● **TRECHO SELECIONADO**:
━━━━━━

II. Os primeiros e segundos outorgantes concordaram com a seguinte forma de pagamento:
(1) Em 29 de Julho de 2010, os segundos outorgantes pagaram aos primeiros outorgantes o sinal de HKD$1.000.000,00.
(2) Na data da celebração do presente contrato, já foi pago aos primeiros outorgantes o restante montante de HKD$900.000,00, e os primeiros outorgantes declararam que tinham recebido o preço na sua totalidade.
III. As fracções em causa serão entregues e transmitidas aos segundos outorgantes com o pagamento do remanescente, para que possam os segundos outorgantes habitar, usar e obter fruição dos prédios, sabendo bem que os prédios são de 1 piso.
IV. A partir da presente data, não podem os primeiros outorgantes celebrar, na qualidade de proprietário dos referidos prédios, com terceiros qualquer contrato-promessa/contrato de compra e venda, escritura pública, procuração e contrato de arrendamento, receber qualquer preço ou obter qualquer benefício resultante dos prédios em causa, ou pedir empréstimo a qualquer instituição financeira ou banco e hipotecar os prédios, senão, os segundos outorgantes têm direito de intentar acções contra os primeiros outorgantes, ficando a cargo destes as despesas de justiça e o prejuízo económico.
V. Devem os segundos outorgantes pagar, a partir da data de entrega dos prédios, todos os encargos relativos aos prédios, designadamente a contribuição predial. Todos os impostos e encargos existentes antes da data de entrega dos prédios devem ser pagos pelos primeiros outorgantes.
VI. Após assinado o contrato prometido, no caso de renúncia à transmissão por parte dos segundos outorgantes, revertem para os primeiros outorgantes as quantias acima referidas. Se os primeiros outorgantes não procedam à desocupação dos prédios em causa, têm de indemnizar os segundos outorgantes no dobro das supracitadas quantias.
VII. No pagamento do remanescente, os primeiros outorgantes obrigam-se a entregar aos segundos outorgantes todos os documentos relativos à posse dos prédios em causa, nomeadamente os contratos celebrados com os anteriores possuidores e os recibos das contribuições prediais pagas ao longo dos anos. Ao receber o remanescente, os primeiros outorgantes têm de assinar a procuração a favor dos segundos outorgantes.
VIII. As omissões neste contrato regem-se pela legislação vigente em Macau.

━━━━━━

● **O QUE FAZER**: Copie fielmente a passagem do trecho do contrato que vai de "IV. A partir" até "o prejuízo económico.", inclusive. Baseie-se unicamente no trecho do contrato acima.

● **DADOS FORNECIDOS**:

━━━━━━

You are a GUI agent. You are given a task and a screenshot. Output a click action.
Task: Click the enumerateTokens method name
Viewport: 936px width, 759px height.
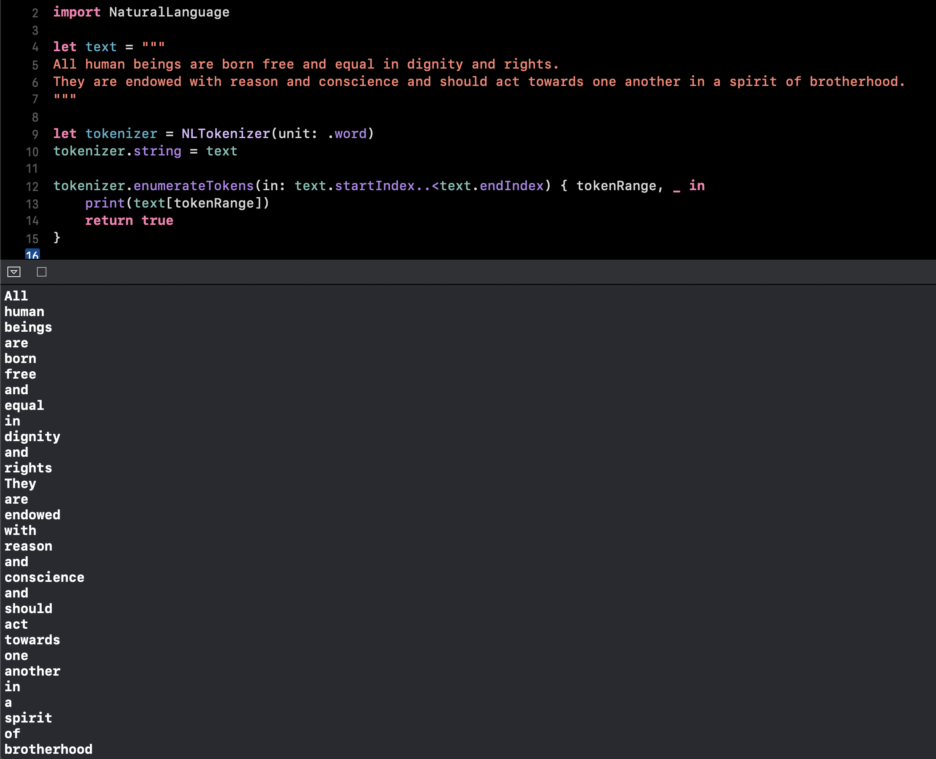click(x=193, y=186)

━━━━━━

● **RESPOSTA CORRETA**:
IV. A partir da presente data, não podem os primeiros outorgantes celebrar, na qualidade de proprietário dos referidos prédios, com terceiros qualquer contrato-promessa/contrato de compra e venda, escritura pública, procuração e contrato de arrendamento, receber qualquer preço ou obter qualquer benefício resultante dos prédios em causa, ou pedir empréstimo a qualquer instituição financeira ou banco e hipotecar os prédios, senão, os segundos outorgantes têm direito de intentar acções contra os primeiros outorgantes, ficando a cargo destes as despesas de justiça e o prejuízo económico.